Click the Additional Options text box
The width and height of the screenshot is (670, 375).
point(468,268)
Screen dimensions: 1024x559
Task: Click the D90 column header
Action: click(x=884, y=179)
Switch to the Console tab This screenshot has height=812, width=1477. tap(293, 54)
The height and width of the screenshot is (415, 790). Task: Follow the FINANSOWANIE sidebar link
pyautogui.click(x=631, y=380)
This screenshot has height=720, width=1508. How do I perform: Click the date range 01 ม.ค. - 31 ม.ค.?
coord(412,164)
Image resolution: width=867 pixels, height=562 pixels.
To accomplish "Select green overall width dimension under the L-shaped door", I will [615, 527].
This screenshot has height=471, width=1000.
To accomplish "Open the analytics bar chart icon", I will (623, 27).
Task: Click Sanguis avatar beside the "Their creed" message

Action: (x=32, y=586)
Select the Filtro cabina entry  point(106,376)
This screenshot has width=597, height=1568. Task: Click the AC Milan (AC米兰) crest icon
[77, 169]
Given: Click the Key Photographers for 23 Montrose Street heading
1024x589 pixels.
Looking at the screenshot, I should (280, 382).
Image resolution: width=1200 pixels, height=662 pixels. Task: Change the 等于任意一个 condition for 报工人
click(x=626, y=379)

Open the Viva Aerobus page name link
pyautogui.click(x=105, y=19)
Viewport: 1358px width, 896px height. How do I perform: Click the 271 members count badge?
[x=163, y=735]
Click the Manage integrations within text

▸ PROBLEM: In the listing above, find the lines holding the word "Select" and copy them.

▸ TASK RESULT:
To accomplish "Select green overall width dimension under the L-shaped door", I will [615, 527].
Select the Filtro cabina entry  point(106,376)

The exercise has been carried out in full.